Сен-Джон, очевидно, был уже натаскан; ответ последовал быстро и без запинки.
— Решать — дело экспертов на основе прочных физических доказательств. Перед лицом всех фактов кажется невероятным, что она могла быть Катлин. Но для меня было бы безответственным делать заявление в настоящее время. Я только надеюсь на то, что личность ее может быть быстро установлена, прежде чем пресса устроит римские каникулы по поводу недавней трагедии.
— Угу, — отвечала Жаклин.
Она рассказала ему о переговорах со «Сладжем» и о своей надежде, что определенный ответ может быть получен прежде, чем эта достойная публикация окажется в газете.

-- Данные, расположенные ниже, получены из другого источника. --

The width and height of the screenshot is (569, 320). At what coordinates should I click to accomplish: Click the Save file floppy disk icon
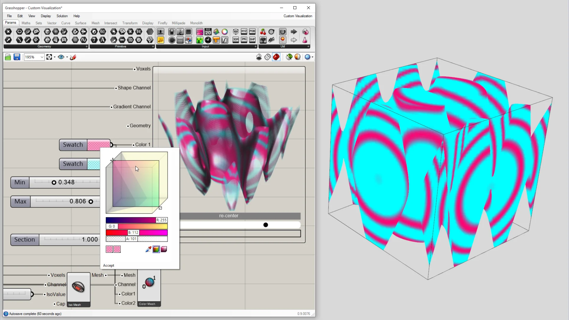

— Никто не верит тому, о чем читают в газетах, — объяснила она. — Другие не станут верить до тех пор, пока не будет приведено достаточных оснований.
Сен-Джон просветлел. Это было, по его признанию, лучшей новостью, которую он услышал за несколько часов. Он был ужасно благодарен Жаклин за ее способности и предупредительность. Если бы имелся какой-нибудь способ, которым он мог бы выразить свою благодарность…
— Как насчет чашечки чая? — спросил он, открывая перед ней дверь.
— Я не могу задерживаться. — Жаклин последовала за Сен-Джоном в комнату, в которой никогда до этого не была; в ней стояли письменный стол и шкафы для хранения документов, а также несколько книжных шкафов. — Но мне бы хотелось переброситься словечком с Шерри, если это возможно.